Compound 6,6′‐([1]benzothieno[3,2‐b][1]benzothiophene‐2,7‐diyl)bis(butan‐1‐ol) (BTBT‐C4OH) displays a continuous type 0 first‐order isosymmetric phase transition at 200 K which is accompanied by a continuous change of the thermal expansion along the b axis from positive to negative. The equivalent isotropic atomic displacement parameters for all non‐hydrogen atoms as well as all the eigenvalues of the anisotropic atomic displacement tensor show discontinuous behavior at the phase transition.

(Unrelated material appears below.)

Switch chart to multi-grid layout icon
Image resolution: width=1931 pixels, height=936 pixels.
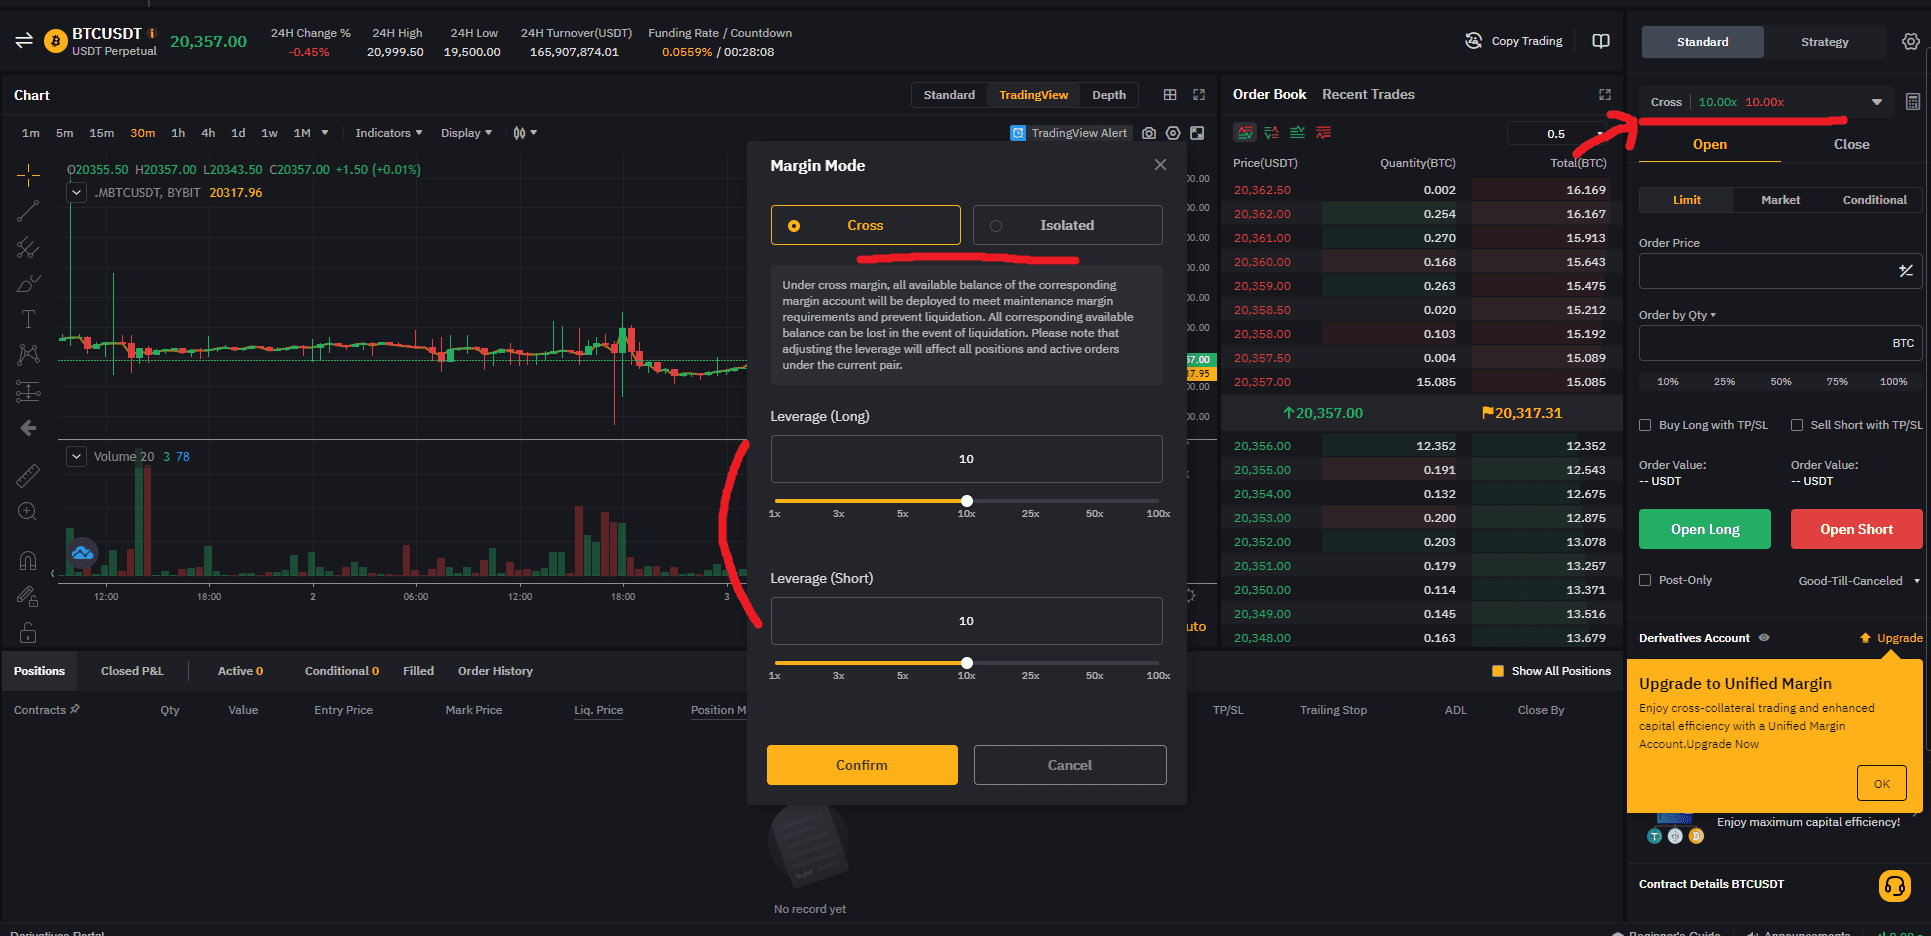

The eigenvalues of the translational tensor in a rigid‐body description of the molecule are all discontinuous at the phase transition, but the librational eigenvalues are discontinuous only in their temperature derivative. BTBT‐C4OH displays a similar type of quasi‐supercritical phase transition as bis(hydroxyhexyl)[1]benzothieno[3,2‐b][1]benzothiophene (BTBT‐C6OH), despite the difference in molecular packing and the very large difference in thermal expansion magnitudes.

中文翻译：

---

有机苯并噻吩并苯并噻吩结构中的正负单轴热膨胀交叉。

化合物6,6'-（[[1] benzothieno [3,2- b ] [1] benzothiophene-2,7 -diyl）bis（butan -1-ol）（BTBT-C4OH）显示连续0型一阶在200 K时出现等对称相变，伴随着沿b轴的热膨胀从正到负连续变化。所有非氢原子的等效各向同性原子位移参数以及各向异性原子位移张量的所有特征值在相变处表现出不连续的行为。在分子的刚体描述中，平移张量的特征值在相变处都是不连续的，但是自由特征值仅在其温度导数上是不连续的。BTBT-C4OH尽管分子堆积不同且热膨胀差异很大，但仍显示出与双（羟基己基）[1]苯并噻吩并[3,2- b ] [1]苯并噻吩（BTBT-C6OH）类似的准超临界相变类型数量级。